Barbara Posner, a spokeswoman for Illinois-based Tenneco Automotive, one of the world’s largest suppliers of shock absorbers and mufflers, said it was her understanding that U.S. companies would be the primary beneficiaries of any increased Japanese purchases.

John Reilly, a spokesman for the U.S. Automotive Parts & Accessories Assn., saw it that way too. But he acknowledged that there seems to be a rather large gulf between the two sides on exactly what the agreement means.

“We are hoping that can be clarified next week,”he said.

Does it make any difference where the jobs come from? The Japanese argue that all companies operating in the United States support the U.S. economy regardless of the national origin of the parent company.

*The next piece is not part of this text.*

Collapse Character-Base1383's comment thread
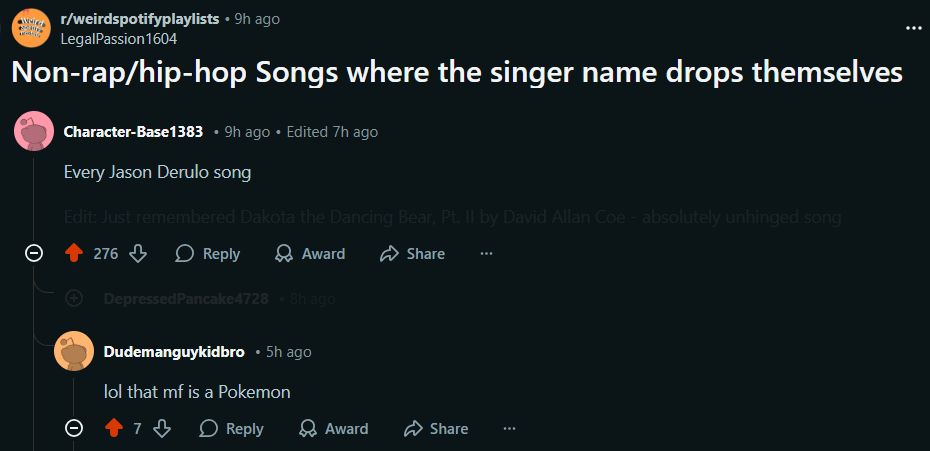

But U.S. auto industry representatives and union leaders--who have had little luck organizing workers at the Japanese-owned plants--argue that the jobs tend to pay lower wages and provide fewer benefits. Moreover, profits earned by such operations ultimately strengthen the Japanese parent companies, not U.S. companies. And the transplant factories themselves draw heavily on Japanese components, undercutting the goal of trimming the U.S. trade deficit with Japan.

Ultimately, the success of the agreement will be measured by what change occurs in Japan’s long-restricted market. And there, analysts suggested that the long-term dynamics may indeed shift toward some opening of the market to foreign goods, greater efforts by Detroit’s Big Three to step in, and fewer exports of finished Japanese cars.

Tetsuo Kondo, a former director of the Japanese cabinet’s Economic Planning Agency, said he believes that both the Ministry of International Trade and Industry and the auto industry realize privately that “they will have to work toward the goals that [U.S. Trade Representative Mickey] Kantor announced. They know if they don’t, the problem will arise again.”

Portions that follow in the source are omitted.